Decoding "Collaboration" for Realistic Decision Making

Decoding "Collaboration" for Realistic Decision Making Understanding the categories of collaboration, such as the three offered here, will help in defining the types of UC and collaboration tools needed for your business.

Understanding the categories of collaboration, such as the three offered here, will help in defining the types of UC and collaboration tools needed for your business.

Buzzwords are so much fun. "Collaboration" is certainly one of the latest with everything, with a hint of communication being called collaboration. Given the season and the usual nature of holiday gatherings, perhaps this should start by wishing you all, "Happy/Merry Collaboration and a Prosperous New Year."

Seriously, though, the buzzwords don't help you build your Unified Communication roadmap. Usually, that takes a bit more definition, some degree of business value analysis, and a modicum of justification. Having been a student of collaboration as a business function for at least a dozen years, with several recent posts on the topic, here is a suggested categorization of collaboration to help you with your road map and investment plans.

Basic: Collaboration is a generic activity of information workers who interact with others to get information or resources or to discuss ideas or projects. Usually, no structure is required for basic collaboration, just tools to allow the communication to occur efficiently. This is really well served by what we call UC-User Productivity or UC-U. The essential functionality for this purpose is easy access to available people (presence; click-to-communicate via IM, Call, Share, Video; mobile access features). So, in the basic case, there’s little modification to the core Unified Communications feature set. Use of social media tools for collaboration is usually, though not always, in this basic category.

Role-Based: Collaboration as a business function relevant to a role or job. For examples, managers usually need to hold meetings with their employees; sales or professional services personnel may want to bring experts into IM chats or into a conference call with a customer or prospect. In addition to the basic functionality above, users will want more structured, though still easy-to-use, tools for meetings both within and external to the enterprise; they may also want to record these meetings and to use desktop or application sharing more frequently to communicate ideas or facts. These capabilities are pretty well defined by the application category known as conferencing, whether voice, web or video. In many cases, there is also a need for an information repository or shared workspace, using enterprise tools such as Microsoft SharePoint, IBM Quickr, or dozens of other collaboration products; in those cases, the communications tools are being built into, or tightly integrated with, those collaborative workspaces.

------

*ACTION ITEM*: Continue the article on categories of collaboration, picking up after its last sentence.

------

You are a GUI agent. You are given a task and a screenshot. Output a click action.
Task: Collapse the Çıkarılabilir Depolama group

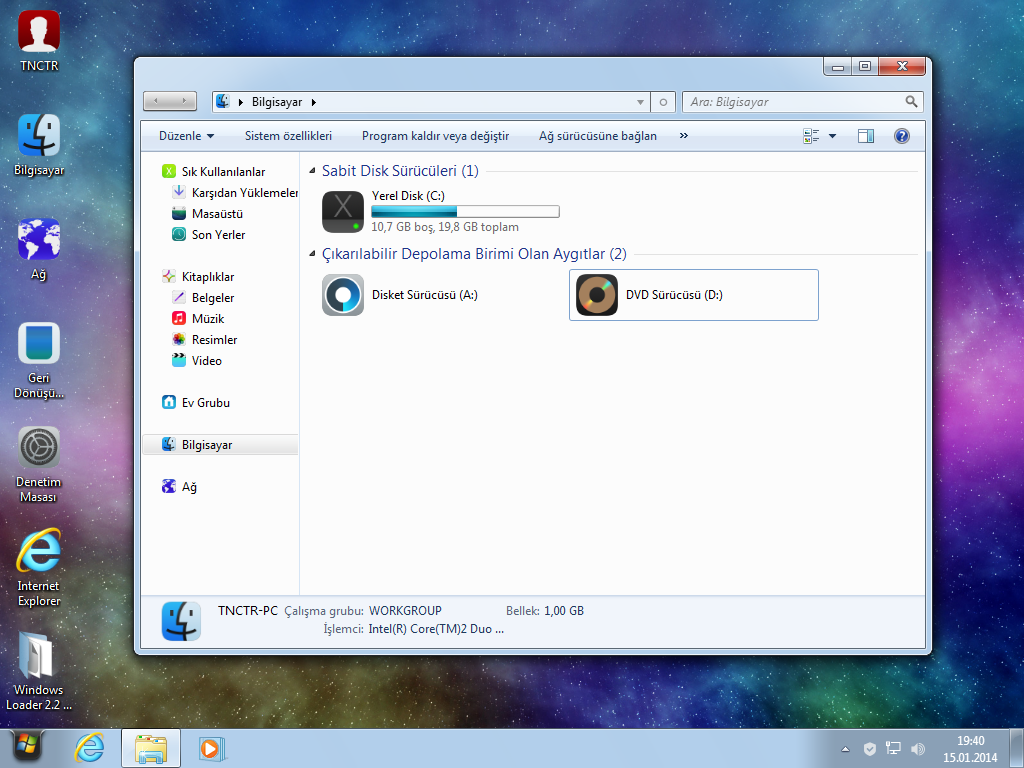[312, 254]
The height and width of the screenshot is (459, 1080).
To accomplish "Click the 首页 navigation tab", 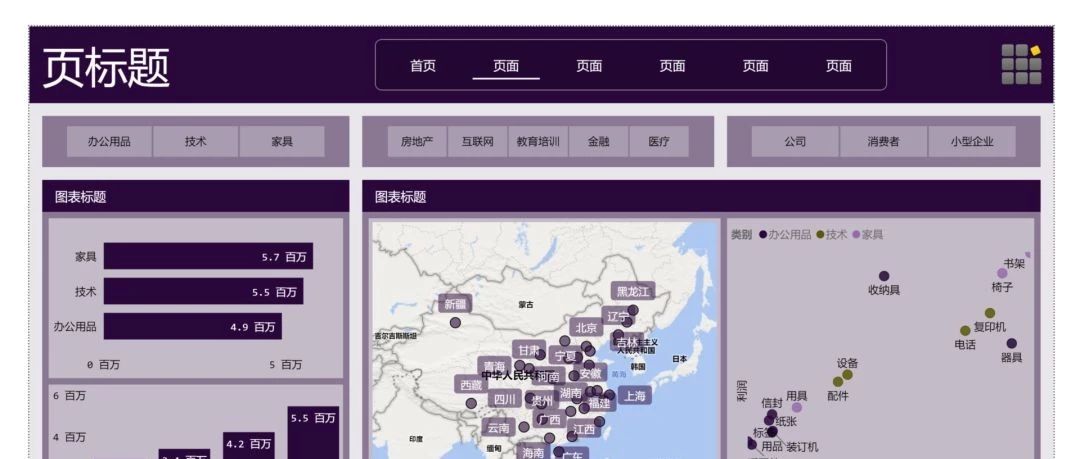I will [x=423, y=65].
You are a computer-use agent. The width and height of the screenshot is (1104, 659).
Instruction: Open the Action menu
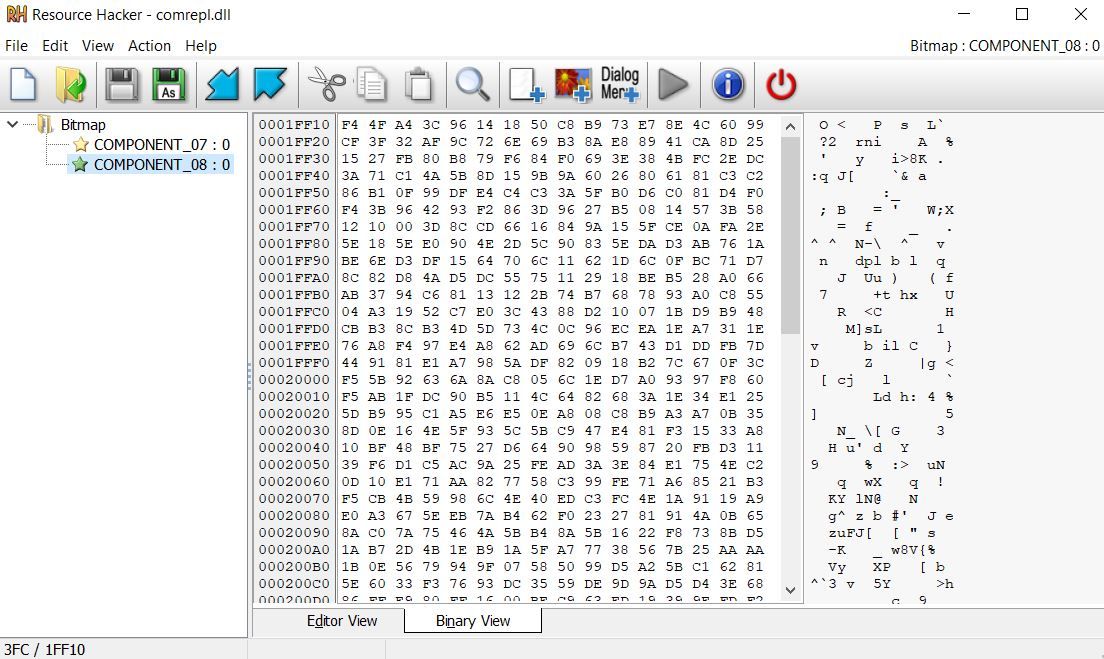point(149,46)
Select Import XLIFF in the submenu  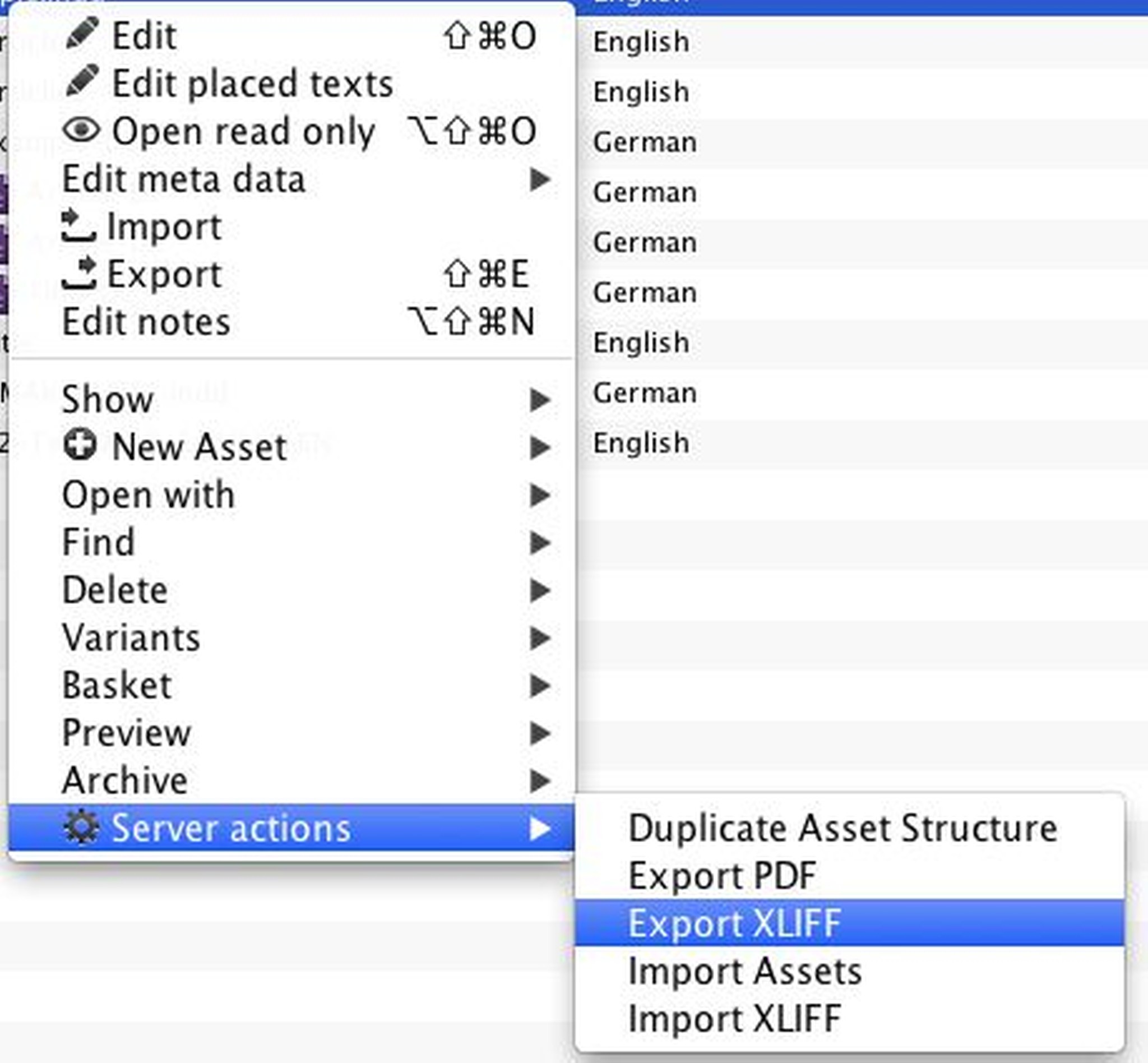[734, 1019]
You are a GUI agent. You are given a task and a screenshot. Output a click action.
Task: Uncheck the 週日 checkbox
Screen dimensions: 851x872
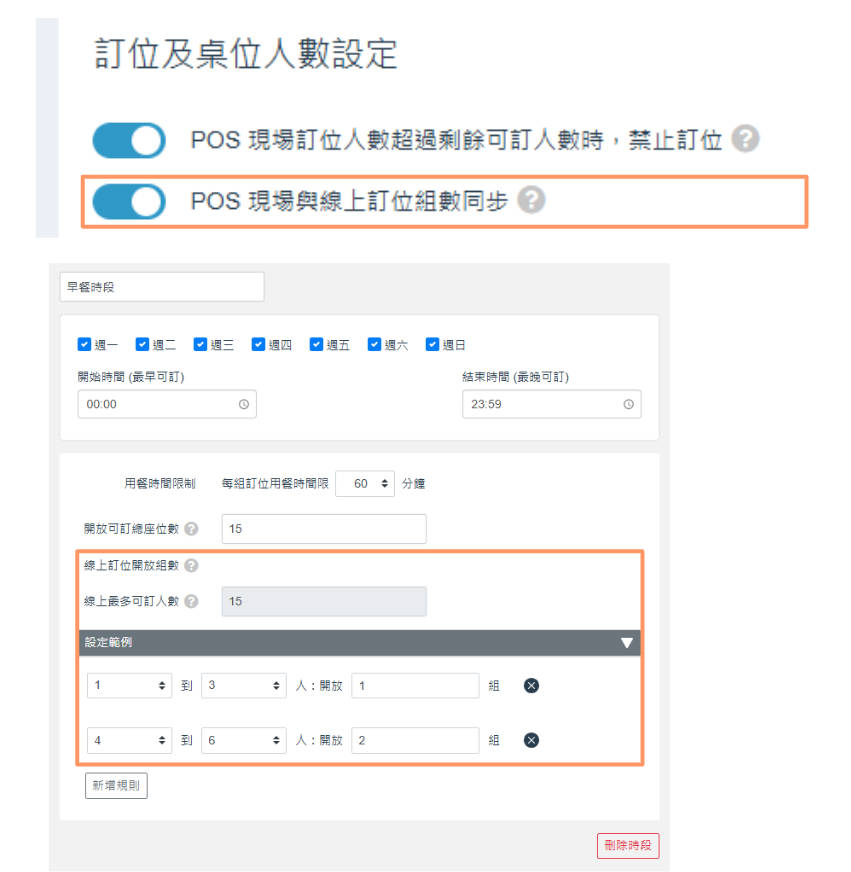[432, 345]
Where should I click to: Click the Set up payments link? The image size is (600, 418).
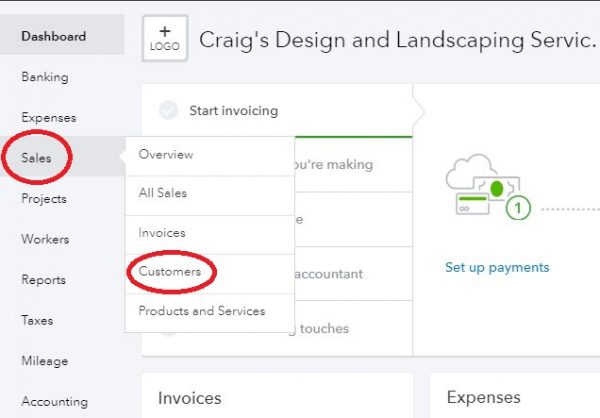497,267
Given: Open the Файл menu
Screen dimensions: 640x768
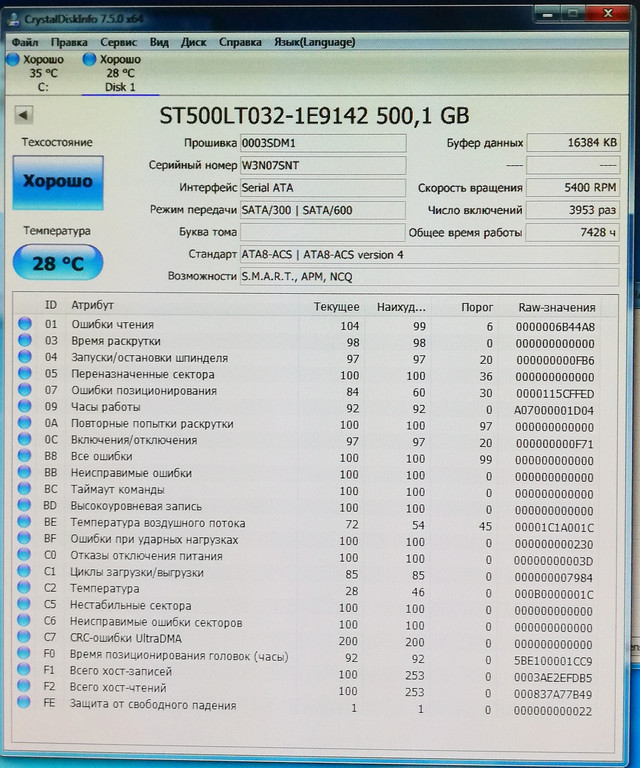Looking at the screenshot, I should tap(25, 42).
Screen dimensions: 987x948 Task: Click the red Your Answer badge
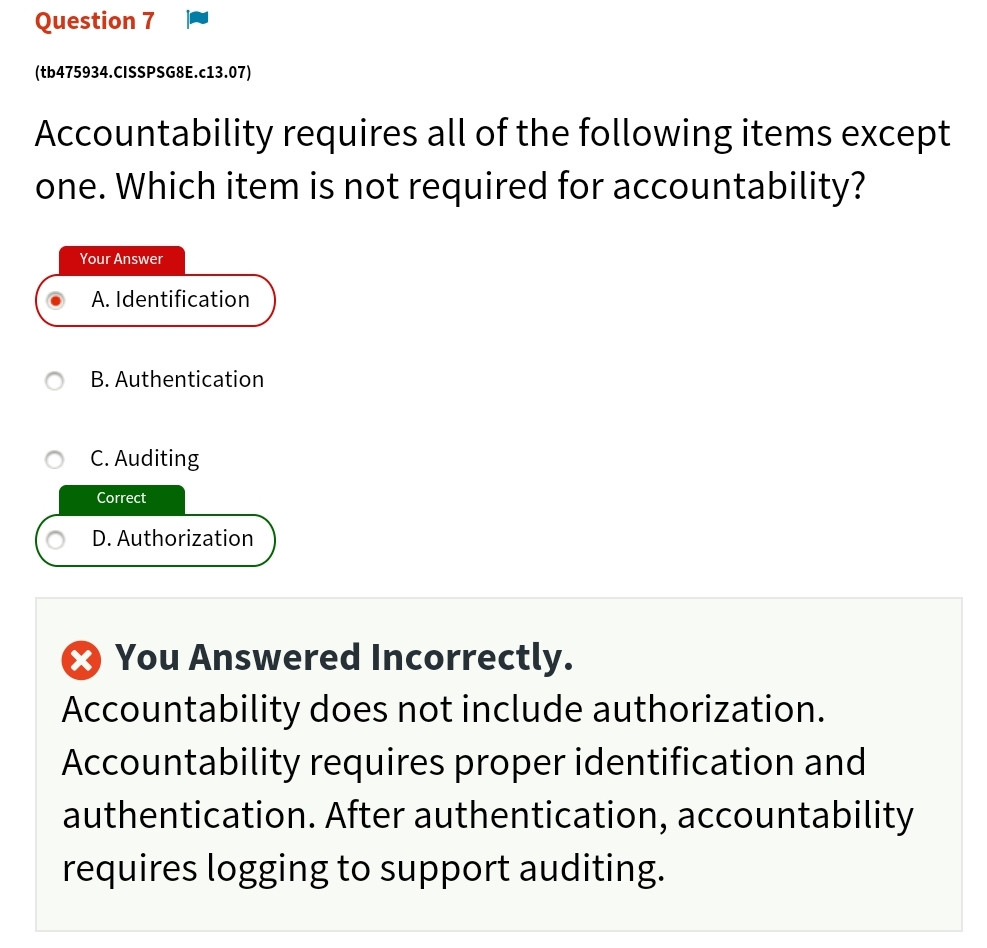pyautogui.click(x=121, y=259)
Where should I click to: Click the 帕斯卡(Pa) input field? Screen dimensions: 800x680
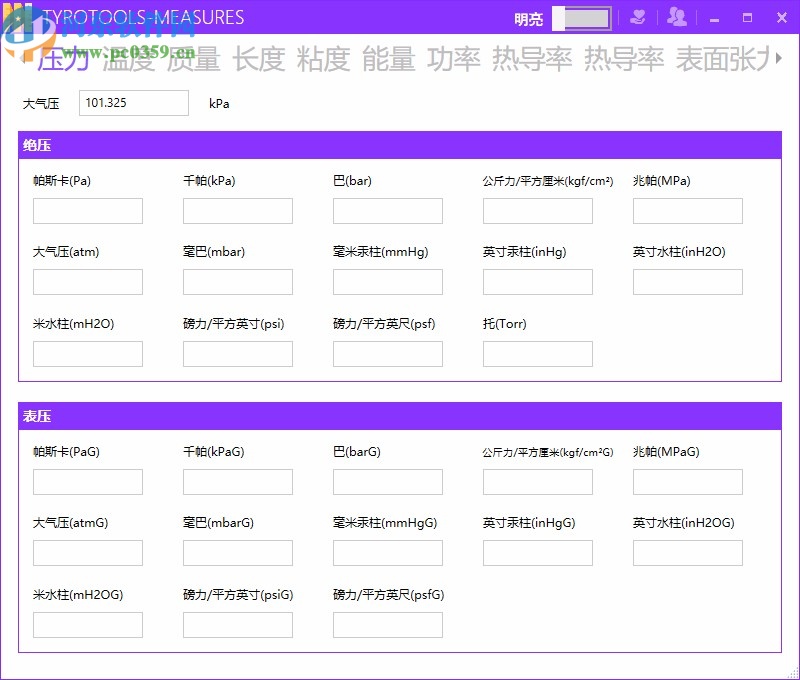click(x=87, y=210)
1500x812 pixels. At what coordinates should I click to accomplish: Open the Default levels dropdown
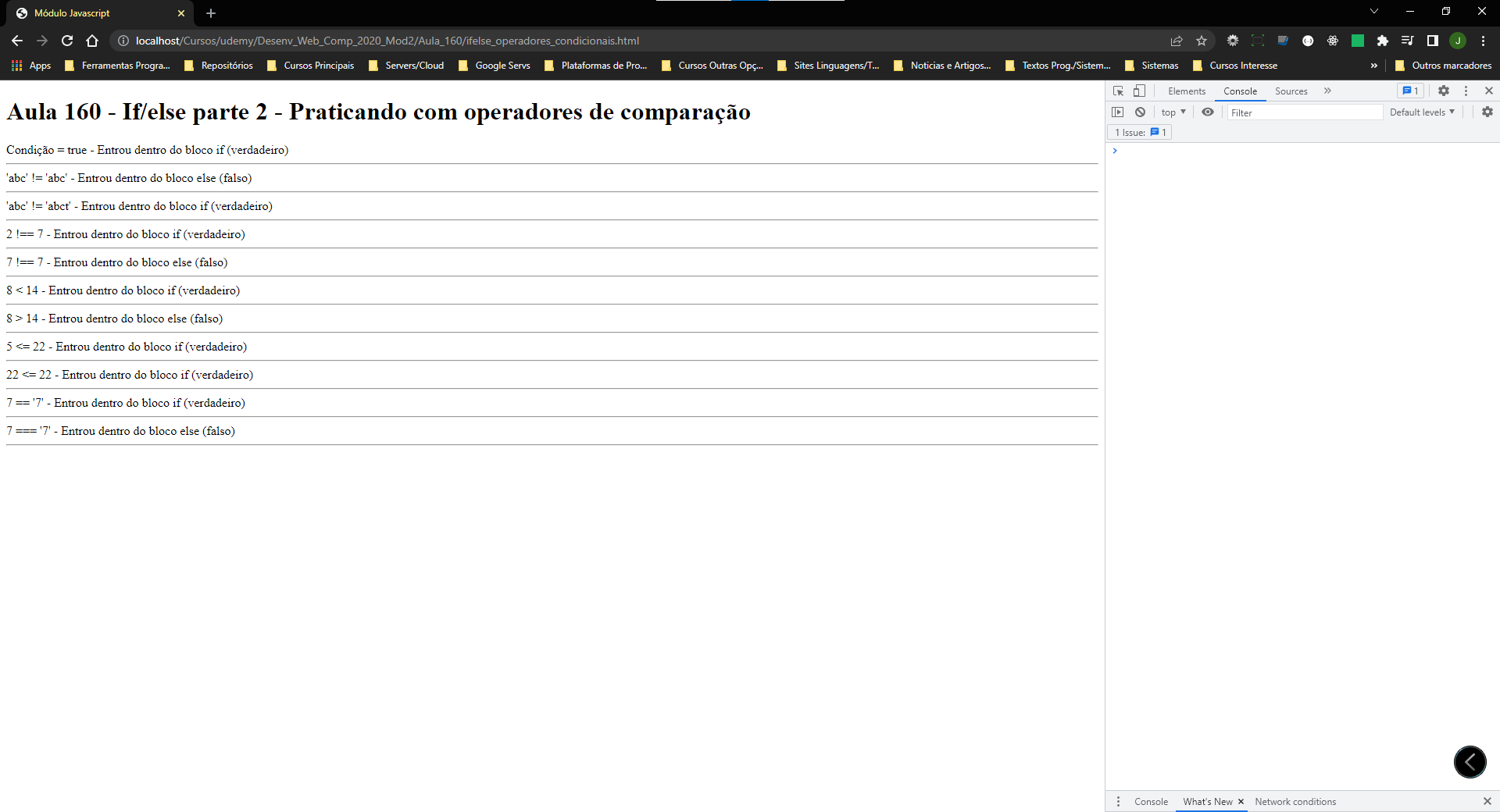point(1422,112)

------

*EXERCISE ANSWER*:
Process-based: Collaboration as a specific business process step that needs to be repeatable, measurable, auditable, consistent, or otherwise managed to achieve a specific outcome. Many examples already exist of communications built into the business application software to support or ensure the effective completion of the process, as illustrated by the AppExchange at Salesforce.com (239 "collaboration apps including 21 for “telephony”). Now, this is happening in specific collaborative tasks such as medical consultations, financial services consultations, product development projects, construction projects, and many similar collaboration-based processes. Also, many collaboration-based processes are appearing in the published case studies of Communications-enabled Business Processes (CEBP).

Understanding the categories of collaboration, such as the three offered here, will help in defining the types of UC and collaboration tools needed for your business. Also, associating the specific collaborative tasks with the use cases and roles in your enterprise will help determine the scope of the investments and deployments: The inexpensive tools need for everyone (which may be the best approach for basic collaboration); or the more complex tools needed for only those employees or customers or partners who participate in that specific process.